Van Wart v. Commissioner
Headline: Court upholds that attorneys’ fees paid by a guardian to recover a minor’s trust income are not deductible as a business expense, leaving the minor unable to deduct the fee from her taxable income.
Holding:
- Prevents minors from deducting guardian-paid litigation fees as business expenses.
- Confirms that a minor’s income is reported and taxed to the minor.

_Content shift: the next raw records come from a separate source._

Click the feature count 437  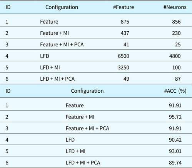pyautogui.click(x=125, y=33)
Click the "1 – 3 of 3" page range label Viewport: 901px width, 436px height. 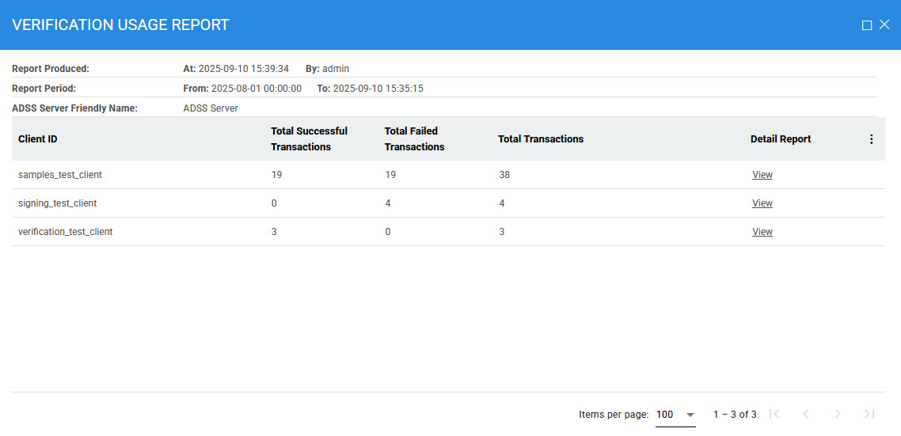tap(734, 415)
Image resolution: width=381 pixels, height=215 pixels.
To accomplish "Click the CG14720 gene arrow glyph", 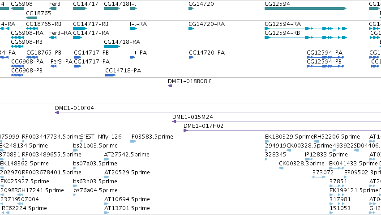I will click(x=191, y=8).
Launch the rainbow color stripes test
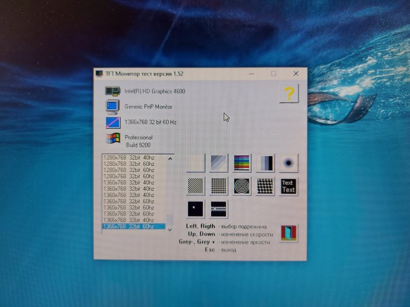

- Clarifies that guardianship is not treated as a separate business taxpayer.
Summary
Background
Catherine L. Van Wart was a minor who benefited from her grandfather’s trust. Her father, Dr. Roy M. Van Wart, was appointed her guardian and sued the trustees in the child’s name to collect accumulated and current trust income. After the suit succeeded, the trustees paid $160,000 in accumulated income and $80,000 in current income to the guardian, who then paid $30,000 from those funds to the attorneys who brought the suit. The guardian filed the child’s 1924 tax return and claimed the attorney fee as a deduction.
Reasoning
The Court addressed whether that attorney fee could be deducted as an ordinary business expense under the Revenue Act of 1924. It held that the income was taxable to the minor, not the guardian, and that the minor was not engaged in any trade or business. The Court noted that guardianship is not treated by the statute as a separate taxable business. Because the fee arose from litigation in the minor’s name and was paid out of her income for her benefit, it was a personal expense of the minor and not deductible as a business expense.
Real world impact
The decision means that when a guardian uses a minor’s trust or income to pay lawyers to recover that income, the fee cannot be claimed as a business deduction on the minor’s tax return. The ruling affirms the lower court’s judgment and clarifies that minors’ income is reported and taxed to the minor, and that guardianship does not create a separate business taxpayer.